Absenteeism is a frequently mentioned theme when it comes to people analytics cases. In this article, I will take you through an in-depth absenteeism case we worked on. What makes this case unique is that also mid-sized, low-profit organizations can benefit from the business impact of people analytics.
The organization we worked with was a 1500 FTE healthcare organization.
In attempts to reduce absenteeism, the organization had already made use of several ‘by-the-book’ interventions through the years, with limited success. They were looking to shift from ‘are there any other interventions we can try?’ to ‘can we understand the issue and take targeted action?’ I think there is no better mindset to start with analytics.
A complicating factor was that there was no clear idea of what realistic numbers for absenteeism would be for this particular organization. So, the question became: “How do we determine where in the organization absenteeism is our biggest issue, understand why that is, and then take targeted action to help our employees and bring absenteeism to normal levels?“
I will walk you through the steps we took:
- Establish a specific benchmark;
- Gather theories and data for analysis;
- Iteratively run the analyses;
- Collectively interpret the results and decide on targeted action.
Let’s dive in!
1. Establish a specific benchmark
Many organizations have access to sector-specific statistics on absenteeism. However, this particular organization’s services deviate from the norm in healthcare and include more home care, for example. As a result, the healthcare benchmarks generally available were regarded as being of limited use.

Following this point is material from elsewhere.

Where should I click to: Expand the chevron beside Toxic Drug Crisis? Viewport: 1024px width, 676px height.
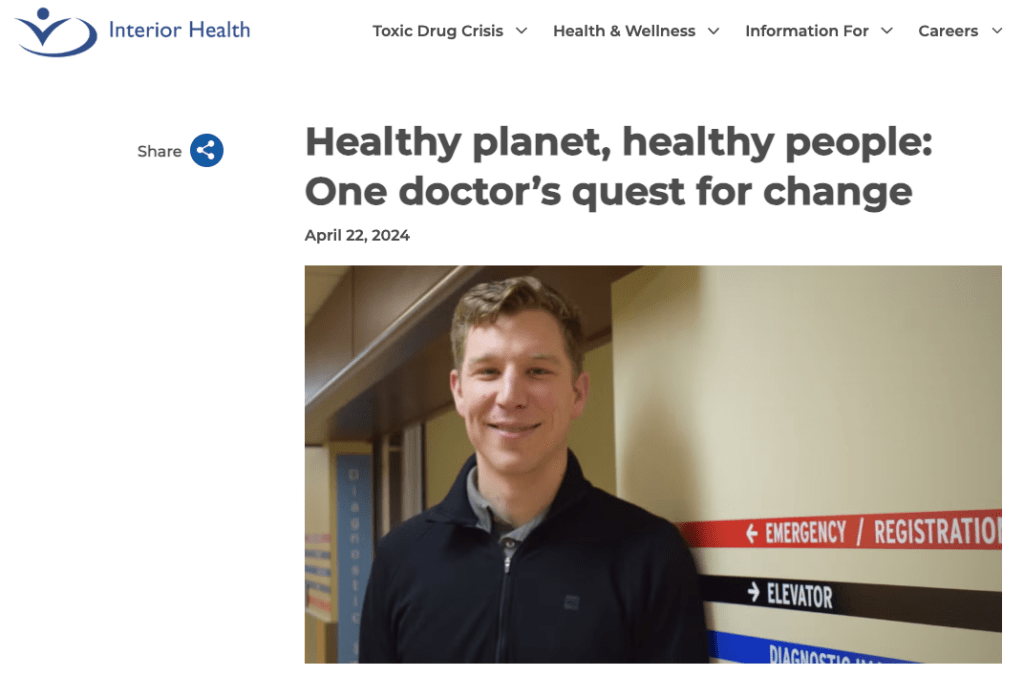(x=521, y=31)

Of course, a reliable and relevant benchmark was needed to estimate the amount with which absenteeism could be reduced. This in turn would be used to write business cases and subsequently judge whether the investment for new interventions would be worth it.
Luckily, there are many publicly available data sources. We could use data from the Dutch Central Bureau of Statistics (CBS) on absenteeism. This data is provided per sector, age group, gender, education level, etc. Even though there was no exact match in terms of profession, we could mix and match data using several statistics. We used healthcare statistics, compared these to statistics from other related professions (such as cleaning services) and constructed a new benchmark in which we corrected for the following things:
- Gender distribution: the profession counted more women than what is usually the norm in healthcare.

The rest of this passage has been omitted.